— start Source —
Re: Piggy Bank blocks find as you type (+ comments)

From: Stefano Mazzocchi <stefanom_at_mit.edu>
Date: Sat, 23 Jul 2005 21:26:07 -0400

Michael McDougall wrote:
>
>
> David Huynh wrote:
>
>>
>> - Saving data automatically into "My Piggy Bank" can be
>> undesirable--you might want to select which items to save; and you
>> might also want to tag them as you save them. And we don't want rogue
>> sites to pollute "My Piggy Bank" just because the user accidentally
>> visits them.
>
>
>
> You may have been through all these ideas before, but I've been thinking
> about this a bit. You could try an "opt-out" approach where all sites
> are initially trusted but the user can mark a site as 'bad', which will
> remove that site's data from Piggy Bank (and subsequent visits to the
> site won't scrape new data). Or you could have 2 data banks: one with
> data from all sites (perhaps with the opt-out option) and one with data
> from sites that were explicitly marked as trusted. That way I can browse
> my trusted data, and when something's not there I can (hold my nose and)
> browse a giant pile of data from all the sites I visit.

Collecting rdf automatically (no metter where they end up) is still a
very intensive process, are you sure you want that to happen for *every*
page that contains RDF? pretty soon a lot of pages will, in one way or
another. The data might just be overloading both you and your browsing
experience.
— end Source —
— start Dataset extract —
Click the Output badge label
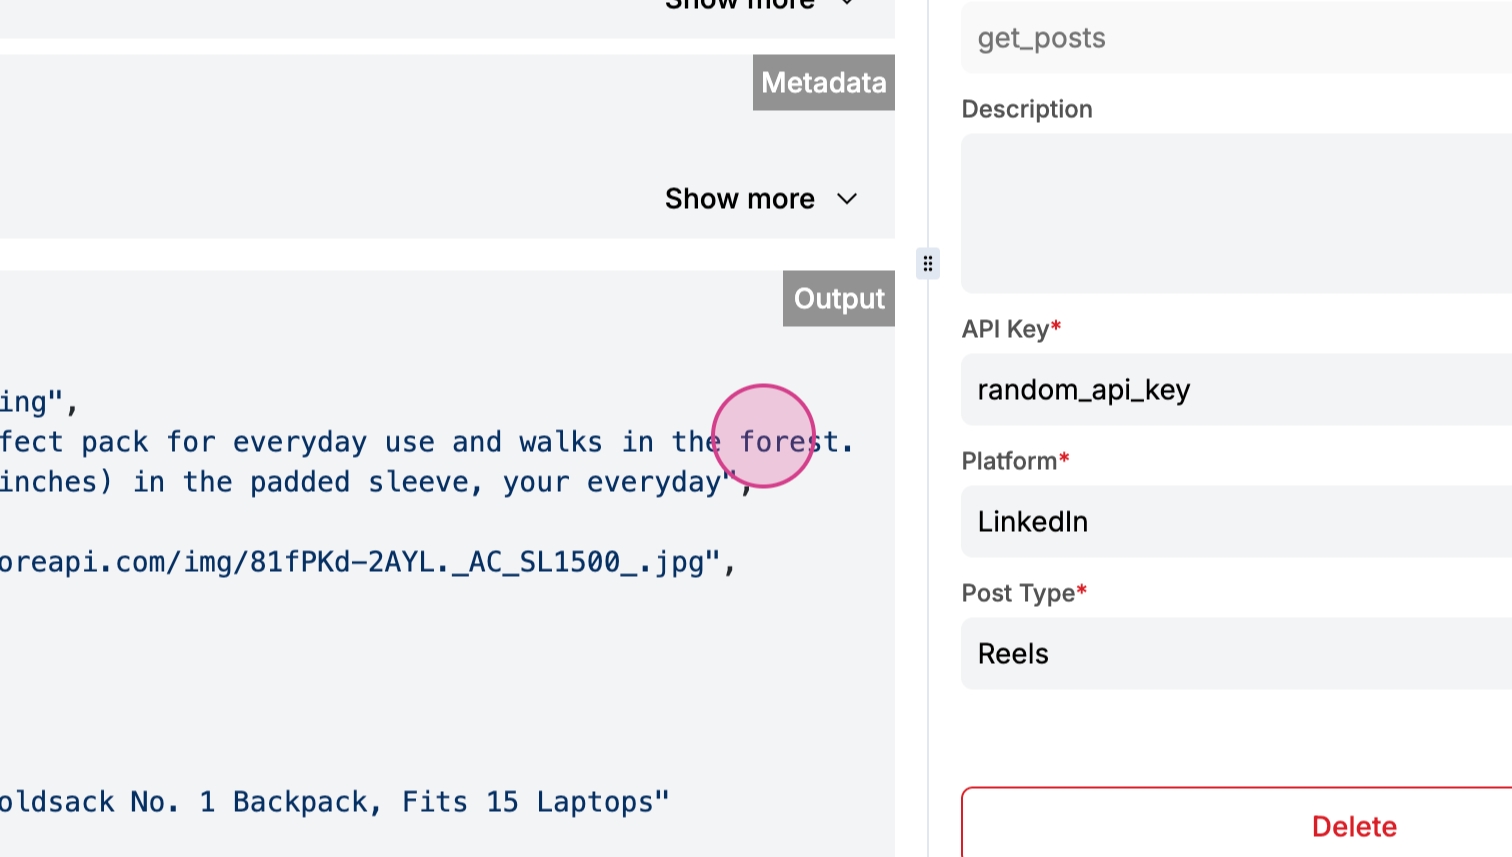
— end Dataset extract —
● **Exercise set**
1. Transcribe the Piggy Bank email from "Collecting rdf automatically" up to and including "experience.".
2. Answer these questions using the Piggy Bank email:
(a) Who sent the message?
(b) In the "opt-out" approach, what happens when the user marks a site as 'bad'?
(c) In the two-bank idea, what data does each bank hold?
3. Write the next part of the Piggy Bank email, picking up after its last sentence.

● **Answers to the exercise**
1.
Collecting rdf automatically (no metter where they end up) is still a
very intensive process, are you sure you want that to happen for *every*
page that contains RDF? pretty soon a lot of pages will, in one way or
another. The data might just be overloading both you and your browsing
experience.

2.
(a) Stefano Mazzocchi.
(b) That site's data is removed from Piggy Bank, and later visits to the site won't scrape new data.
(c) One holds data from all sites (perhaps with the opt-out option), and the other holds data only from sites explicitly marked as trusted.

3.
> It might also be worth treating data from scrapers differently than data
> from plain RDF. If I install the ACM Portal scraper I think it's safe to
> assume that I trust everything on the ACM Portal site.

This is a good point, thru scrapers we have some filtering power.

> Have you actually been encountering many 'rogue sites' that pollute
> Piggy Bank?

No, not yet.

> I'm doing some research on semantic web security so I'd like
> to learn more about real world issues like this.

I don't think PB is popular enough for this to happen, but Greasemonkey
shows that popularity has the side effect of being the target for
malicious usages.

I fear that having data autosaved is just going to tickle spammer's
greed for their data percolation.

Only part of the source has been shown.